• WHAT IS EXPECTED
Locate "Instruction: Jump to" in the listing. Transcribe the line that contains it and every line that follows, through the last, omitting all pictures.

• DATA IN THIS EXERCISE
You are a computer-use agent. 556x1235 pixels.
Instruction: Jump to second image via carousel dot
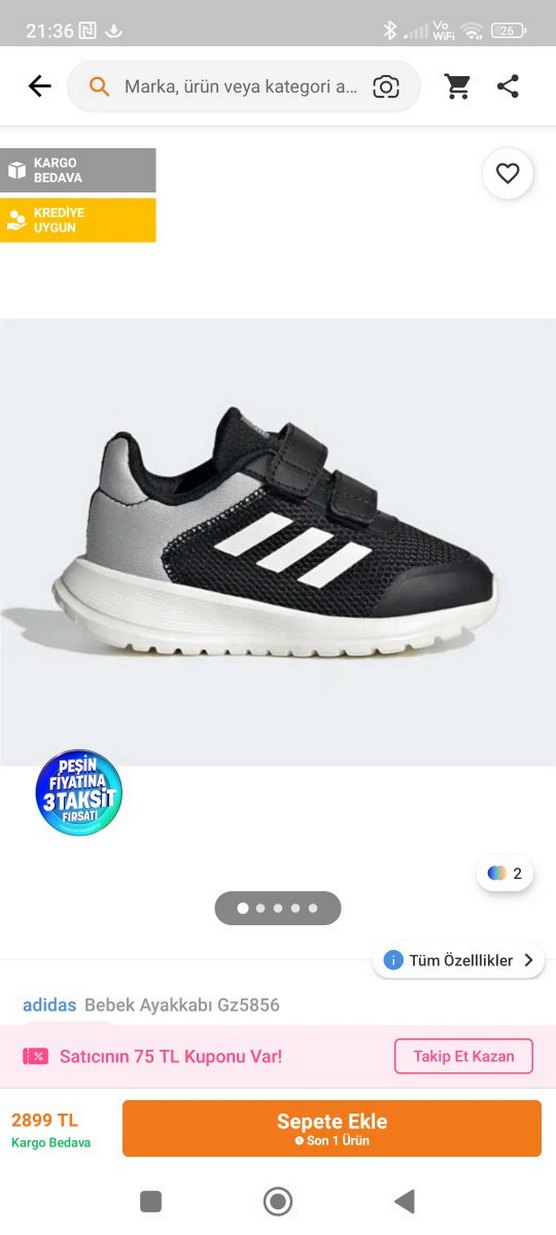tap(260, 908)

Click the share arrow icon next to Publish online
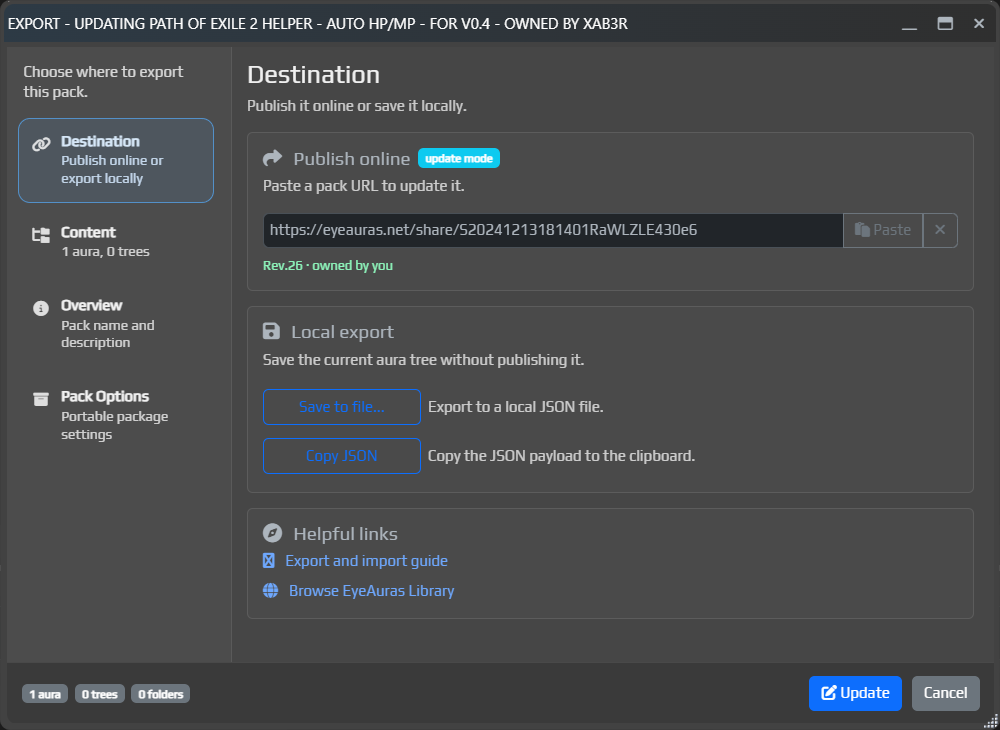(x=271, y=157)
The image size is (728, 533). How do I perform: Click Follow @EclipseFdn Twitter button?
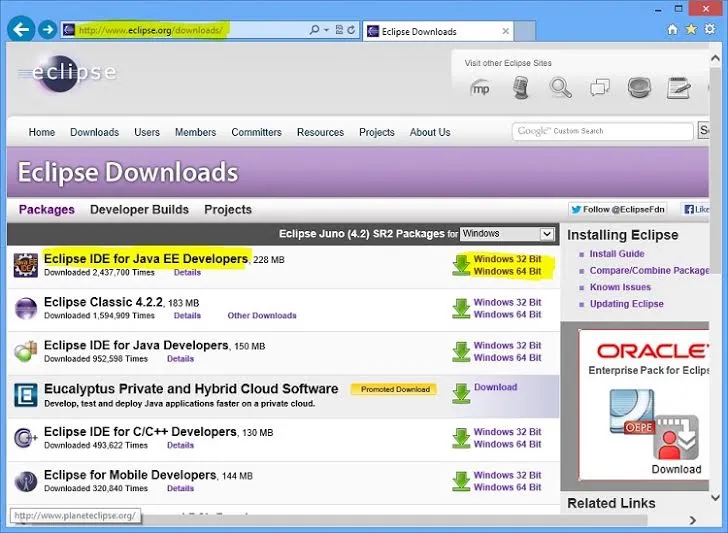click(x=619, y=210)
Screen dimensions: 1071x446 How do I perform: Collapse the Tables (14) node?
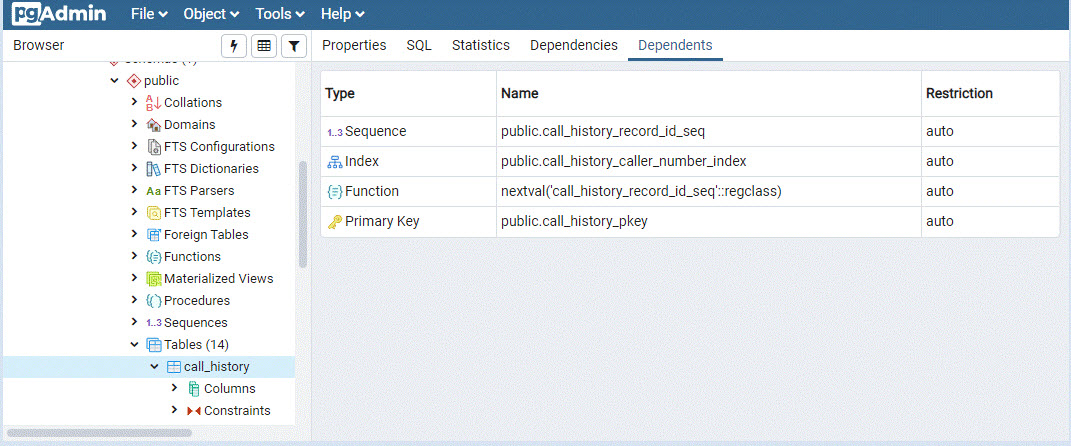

• TASK OUTPUT
Instruction: Jump to second image via carousel dot
tap(260, 908)

Click the share arrow icon next to Publish online
(x=271, y=157)
The image size is (728, 533). How do I perform: Click Follow @EclipseFdn Twitter button?
click(x=619, y=210)
Screen dimensions: 1071x446 How do I perform: Collapse the Tables (14) node?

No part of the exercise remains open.